*Selection*:

::::::

Video content has become an integral part of the best e-learning content in the past few years. It’s easy to see why: Videos are ubiquitous on the internet. Almost everyone watches them. In fact, more than 80% of all internet traffic is video content. Plus, with the current widespread availability of mobile devices and cloud-based tools, video has become easily accessible. No matter whether you prefer to learn at home, on the move or in five-minute breaks in between shifts at work, video content has got you covered. What’s more, that ubiquity and availability of devices are becoming truly global. People across the world can access your e-learning courses – and pay you for the privilege of doing so – as long as your course content is carefully and accurately localised for their region. The e-learning market is due to be worth as much as £260 billion by 2025. Here’s how to use video to make sure your courses are getting you your fair share:
Why use videos in e-learning?
1) Video is the new normal
Video is the almost universally accepted way in which people like to receive information in the modern world. Whatever information you need, whatever you are trying to do – whether it’s learning a new language or locate a DIY fix for your home – odds on, a quick internet search will produce a video showing you how. People are used to this method of learning. Increasingly, they expect courses to include it.
2) It’s information-rich
If a picture is worth a thousand words, a video might be worth a million. You can pack a lot of information into even a very short video. Combined with its ubiquity, this makes video a highly effective learning tool.
3) Video is cost-effective
Hiring or operating physical training facilities like classrooms on an ongoing basis will soon start to drain your funds. By comparison, video is highly cost-effective.
4) It conveys behaviour and emotion
Modelling your behaviour on what you see is a practice which humans learn at a young age. Learning via video content takes advantage of that. In addition, a great deal of information is held within a person’s expression and through moving images. It’s much easier to convey behaviour through a video than it is on the page.
5) It’s convenient
Learning that can be done on demand is vital in the modern workplace. For example, giving employees the option to learn when they are feeling receptive rather than enforcing strict classroom learning – the details of which are often forgotten the moment they return to the floor or office – has far more effective outcomes.
6) Video provides accessibility
Including videos in your e-learning courses greatly increases accessibility in the form of:
- Closed captioning and subtitles for the deaf and hard of hearing
- Support for people who find reading and writing difficult
- Offering easy access from mobile devices
When to use videos in e-learning
There are many instances when using a video makes particular sense. These include:
- As a prelude and warm-up to classroom-based sessions or group training, ensuring all participants have a certain base knowledge level.

::::::

*Data for locating words and elements*:
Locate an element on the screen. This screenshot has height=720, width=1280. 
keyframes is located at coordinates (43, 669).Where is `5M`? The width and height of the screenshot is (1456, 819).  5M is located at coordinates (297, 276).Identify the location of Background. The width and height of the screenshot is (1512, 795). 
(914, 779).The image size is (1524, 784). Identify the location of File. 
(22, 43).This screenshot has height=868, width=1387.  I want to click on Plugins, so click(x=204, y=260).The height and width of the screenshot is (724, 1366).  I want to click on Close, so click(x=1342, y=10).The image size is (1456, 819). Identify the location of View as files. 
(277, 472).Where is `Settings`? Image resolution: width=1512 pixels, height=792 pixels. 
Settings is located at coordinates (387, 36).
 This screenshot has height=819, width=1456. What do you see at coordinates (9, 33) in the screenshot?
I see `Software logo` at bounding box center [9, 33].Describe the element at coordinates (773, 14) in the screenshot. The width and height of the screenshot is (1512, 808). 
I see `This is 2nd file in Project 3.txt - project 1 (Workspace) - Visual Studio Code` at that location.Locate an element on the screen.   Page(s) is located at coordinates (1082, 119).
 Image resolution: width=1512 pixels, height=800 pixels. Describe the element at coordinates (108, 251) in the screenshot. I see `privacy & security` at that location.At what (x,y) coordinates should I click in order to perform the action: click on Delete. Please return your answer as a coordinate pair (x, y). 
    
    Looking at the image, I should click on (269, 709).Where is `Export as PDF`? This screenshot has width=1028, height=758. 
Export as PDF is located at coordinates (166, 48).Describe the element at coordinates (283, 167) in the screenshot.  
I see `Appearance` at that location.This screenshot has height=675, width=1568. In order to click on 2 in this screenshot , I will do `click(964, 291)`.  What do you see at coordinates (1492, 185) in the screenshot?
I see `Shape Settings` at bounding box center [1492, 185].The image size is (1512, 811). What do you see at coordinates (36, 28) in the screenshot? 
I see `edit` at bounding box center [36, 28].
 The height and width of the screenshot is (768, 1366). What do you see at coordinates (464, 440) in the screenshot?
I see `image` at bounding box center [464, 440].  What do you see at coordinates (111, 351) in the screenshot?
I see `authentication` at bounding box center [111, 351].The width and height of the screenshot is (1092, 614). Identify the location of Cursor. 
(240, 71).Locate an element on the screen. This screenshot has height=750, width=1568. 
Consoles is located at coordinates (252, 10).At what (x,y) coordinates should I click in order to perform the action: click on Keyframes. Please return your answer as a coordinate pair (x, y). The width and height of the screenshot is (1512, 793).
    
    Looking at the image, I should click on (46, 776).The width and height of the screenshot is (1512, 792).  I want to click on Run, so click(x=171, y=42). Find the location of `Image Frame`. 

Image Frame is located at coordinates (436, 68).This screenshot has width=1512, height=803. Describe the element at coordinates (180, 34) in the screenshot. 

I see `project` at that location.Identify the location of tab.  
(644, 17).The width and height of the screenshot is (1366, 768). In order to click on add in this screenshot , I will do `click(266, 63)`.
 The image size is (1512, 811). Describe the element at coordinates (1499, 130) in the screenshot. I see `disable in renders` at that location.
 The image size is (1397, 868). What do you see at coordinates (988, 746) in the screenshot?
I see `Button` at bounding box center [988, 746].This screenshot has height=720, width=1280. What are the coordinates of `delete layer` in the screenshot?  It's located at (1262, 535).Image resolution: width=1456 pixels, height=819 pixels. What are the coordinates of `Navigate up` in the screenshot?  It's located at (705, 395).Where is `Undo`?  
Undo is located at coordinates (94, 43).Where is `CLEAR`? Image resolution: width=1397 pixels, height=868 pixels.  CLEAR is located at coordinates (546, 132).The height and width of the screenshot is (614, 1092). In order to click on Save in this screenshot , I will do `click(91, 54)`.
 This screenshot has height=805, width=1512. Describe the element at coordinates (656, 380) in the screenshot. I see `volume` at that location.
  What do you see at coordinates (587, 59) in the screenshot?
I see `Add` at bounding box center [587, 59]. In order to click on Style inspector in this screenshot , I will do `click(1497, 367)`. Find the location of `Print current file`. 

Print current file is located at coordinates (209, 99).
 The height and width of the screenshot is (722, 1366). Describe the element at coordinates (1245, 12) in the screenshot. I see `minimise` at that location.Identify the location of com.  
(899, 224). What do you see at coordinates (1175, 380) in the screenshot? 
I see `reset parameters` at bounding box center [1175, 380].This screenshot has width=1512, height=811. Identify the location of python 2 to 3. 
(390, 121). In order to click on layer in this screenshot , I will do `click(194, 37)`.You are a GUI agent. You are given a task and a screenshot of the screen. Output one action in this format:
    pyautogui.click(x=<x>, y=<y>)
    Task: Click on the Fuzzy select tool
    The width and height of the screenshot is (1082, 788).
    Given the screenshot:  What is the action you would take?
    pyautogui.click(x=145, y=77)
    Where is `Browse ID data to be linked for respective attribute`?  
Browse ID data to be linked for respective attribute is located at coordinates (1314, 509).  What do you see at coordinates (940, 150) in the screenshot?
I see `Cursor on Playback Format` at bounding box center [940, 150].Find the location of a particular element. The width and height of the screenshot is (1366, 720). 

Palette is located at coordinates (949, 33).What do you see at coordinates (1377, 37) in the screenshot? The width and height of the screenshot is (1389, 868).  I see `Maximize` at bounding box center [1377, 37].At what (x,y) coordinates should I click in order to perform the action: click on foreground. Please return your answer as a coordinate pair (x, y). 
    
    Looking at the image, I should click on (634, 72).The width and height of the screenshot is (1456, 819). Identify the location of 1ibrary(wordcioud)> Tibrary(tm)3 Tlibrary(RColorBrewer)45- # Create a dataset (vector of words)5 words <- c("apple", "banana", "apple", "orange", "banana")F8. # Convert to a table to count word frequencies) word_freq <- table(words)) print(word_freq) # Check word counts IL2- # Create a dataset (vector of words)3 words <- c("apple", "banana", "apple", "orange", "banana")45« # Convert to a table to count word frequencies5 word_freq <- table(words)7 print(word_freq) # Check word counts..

::::::

*List of tasks*:
1. From the article on video in e-learning, return the passage between "5) It’s convenient" and "base knowledge level.", inclusive.
2. According to the article on video in e-learning, what share of all internet traffic is video content?
None of the entries are needed here.

*The answers*:
1.
5) It’s convenient
Learning that can be done on demand is vital in the modern workplace. For example, giving employees the option to learn when they are feeling receptive rather than enforcing strict classroom learning – the details of which are often forgotten the moment they return to the floor or office – has far more effective outcomes.
6) Video provides accessibility
Including videos in your e-learning courses greatly increases accessibility in the form of:
- Closed captioning and subtitles for the deaf and hard of hearing
- Support for people who find reading and writing difficult
- Offering easy access from mobile devices
When to use videos in e-learning
There are many instances when using a video makes particular sense. These include:
- As a prelude and warm-up to classroom-based sessions or group training, ensuring all participants have a certain base knowledge level.

2. More than 80%.